Can you copy out the records word for word, from the line containing "Select page 1 in the pagination" through the line containing "point(299,363)"?

++++ Recorded data

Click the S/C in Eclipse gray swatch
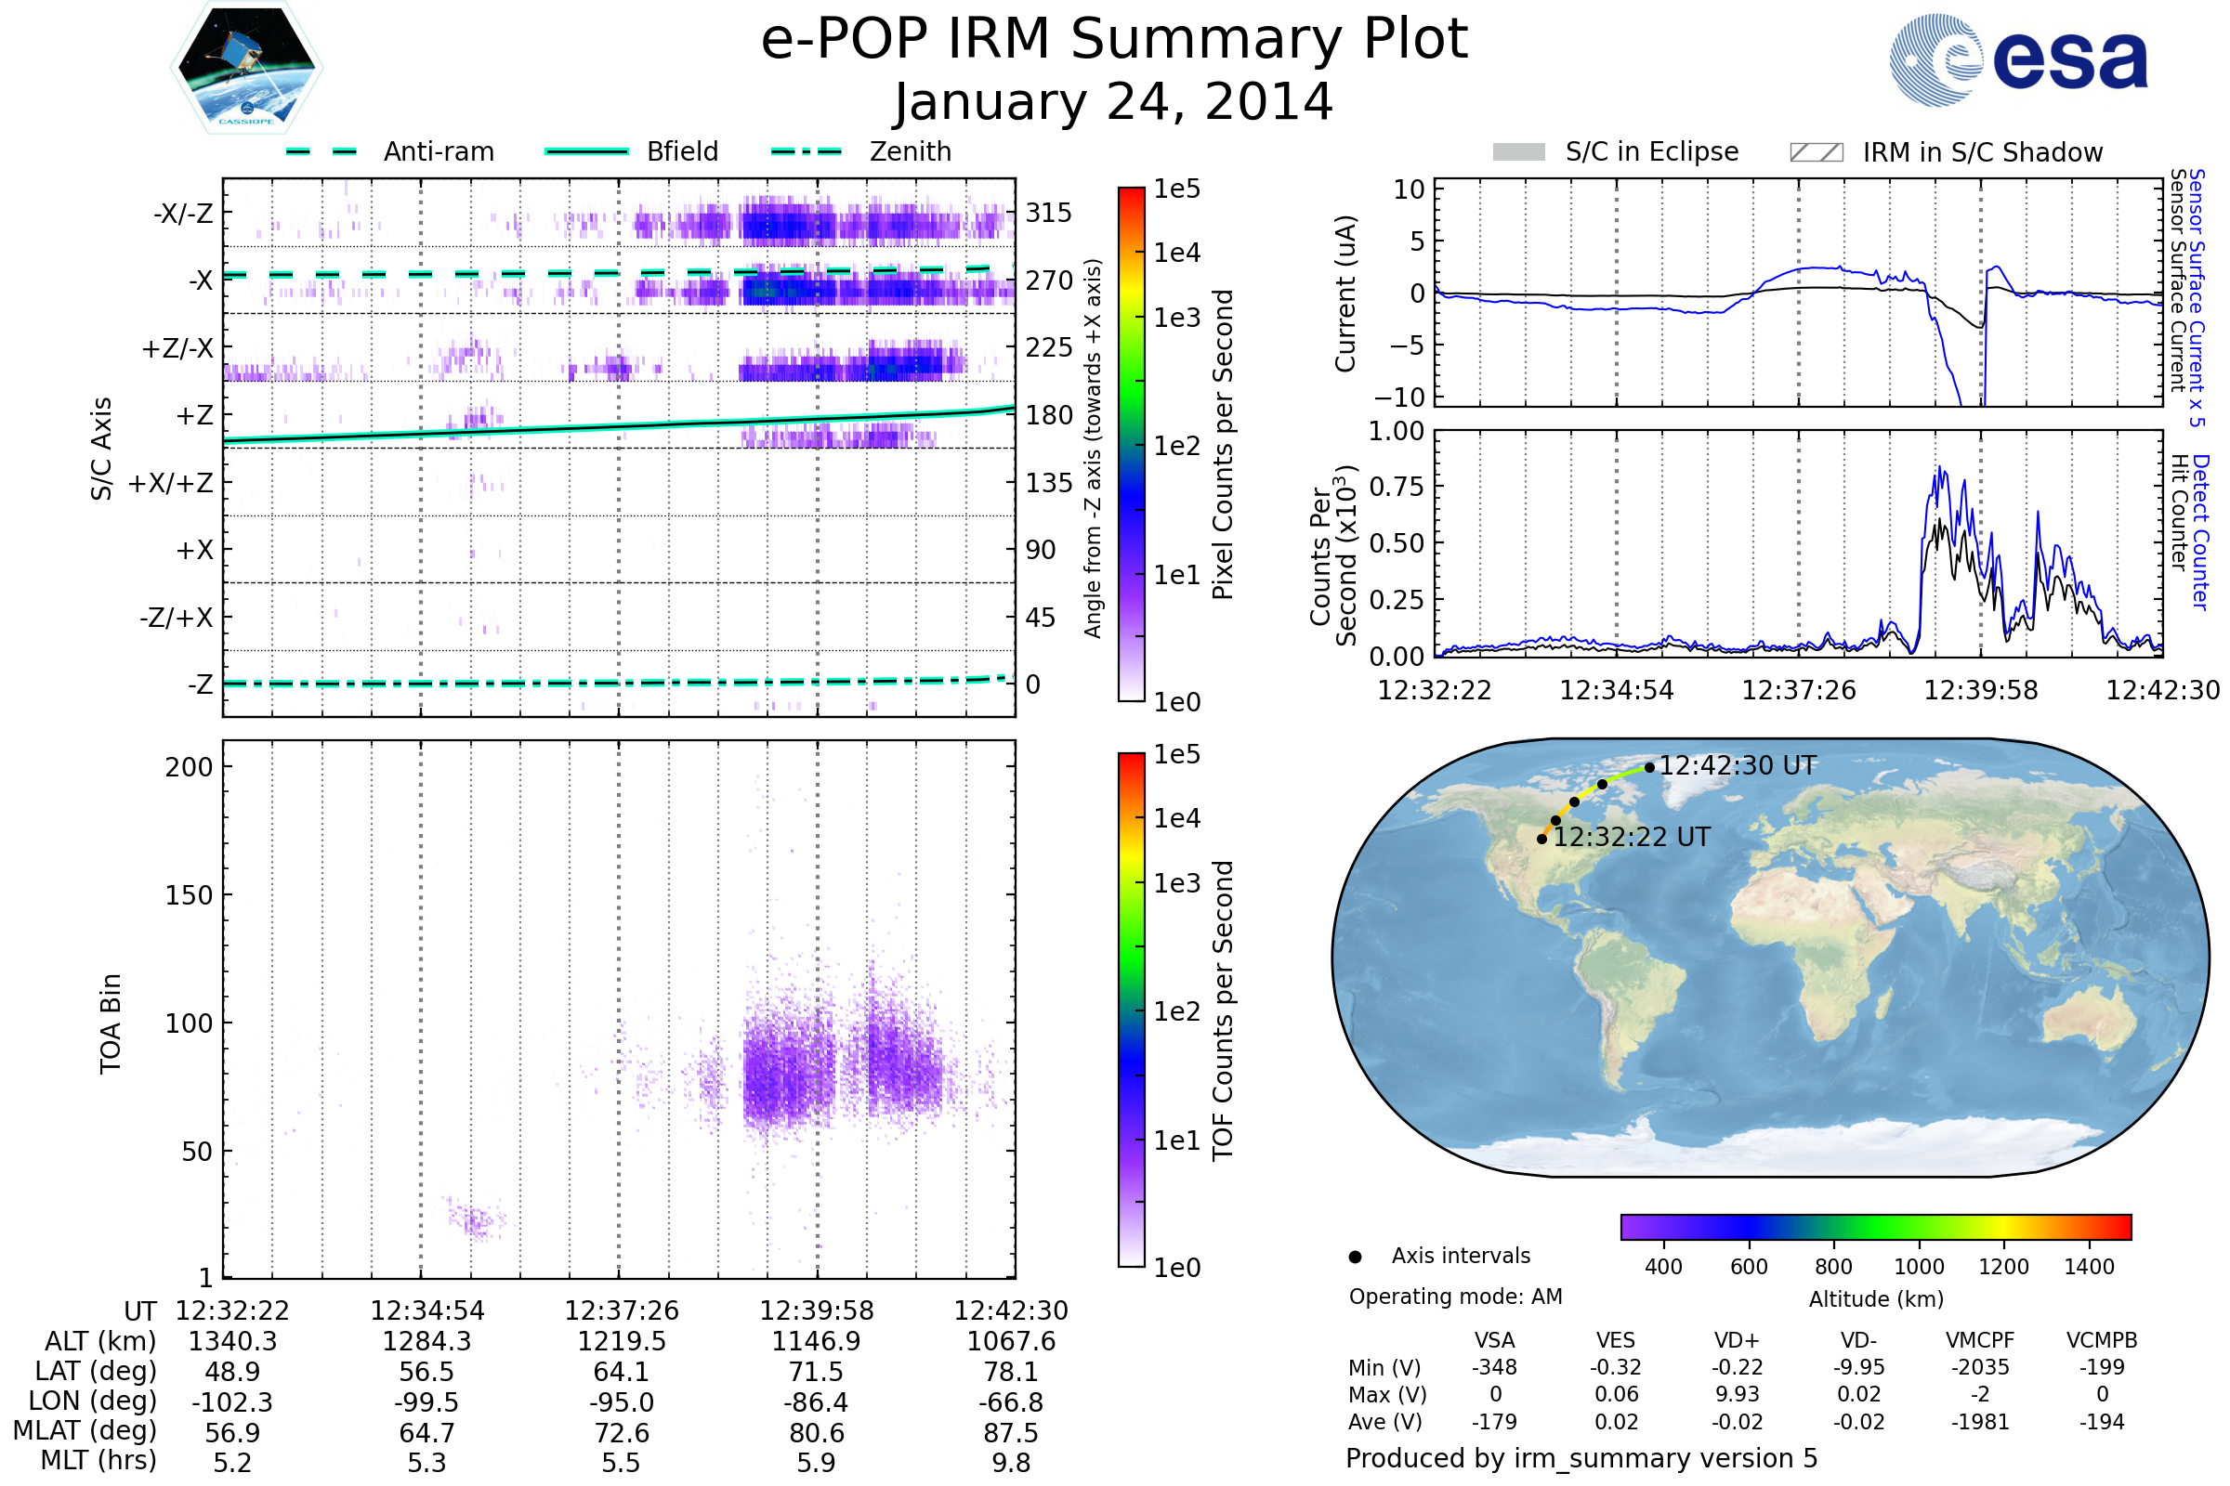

++++++++
++++ Recorded data

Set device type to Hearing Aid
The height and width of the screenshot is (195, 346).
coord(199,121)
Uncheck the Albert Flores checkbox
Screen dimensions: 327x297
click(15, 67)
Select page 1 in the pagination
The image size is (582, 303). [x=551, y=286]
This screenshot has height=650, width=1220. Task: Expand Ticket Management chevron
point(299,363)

++++++++
++++ Recorded data

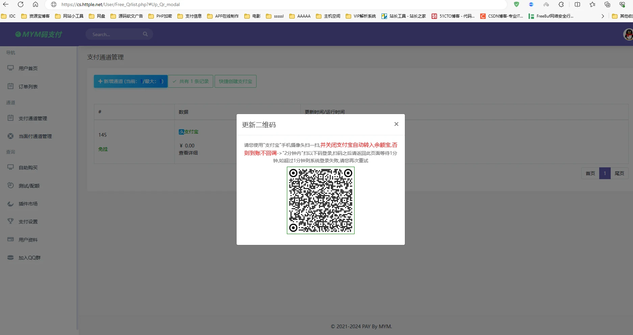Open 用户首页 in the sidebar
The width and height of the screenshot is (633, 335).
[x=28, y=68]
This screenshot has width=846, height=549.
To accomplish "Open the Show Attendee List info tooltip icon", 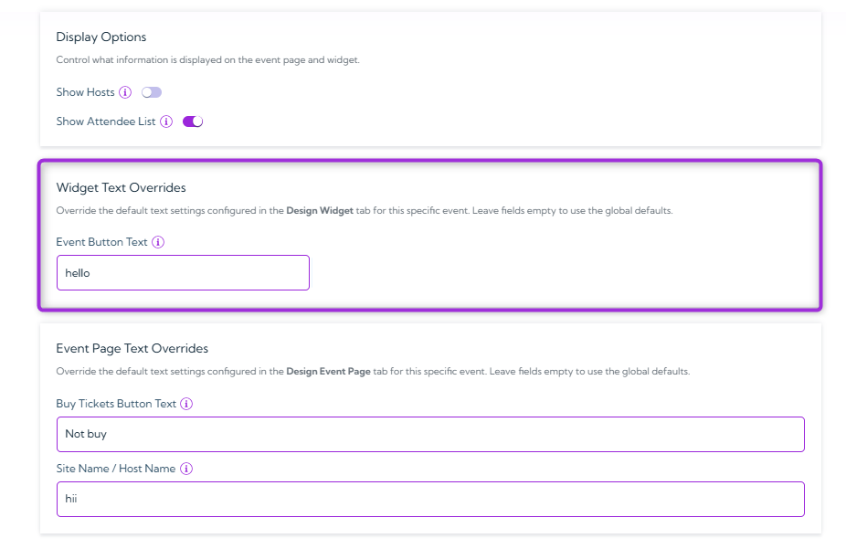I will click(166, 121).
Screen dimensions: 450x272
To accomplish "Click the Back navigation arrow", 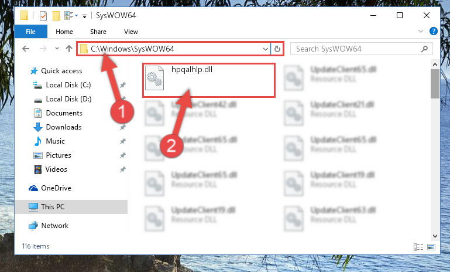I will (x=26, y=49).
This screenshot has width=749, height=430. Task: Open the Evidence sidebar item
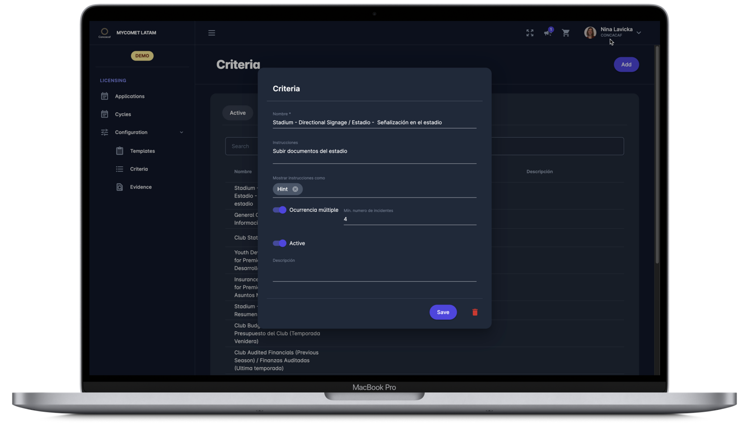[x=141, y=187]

++++++++

### Exercise result
Select page 1 in the pagination
The image size is (582, 303). [x=551, y=286]
This screenshot has height=650, width=1220. Task: Expand Ticket Management chevron
point(299,363)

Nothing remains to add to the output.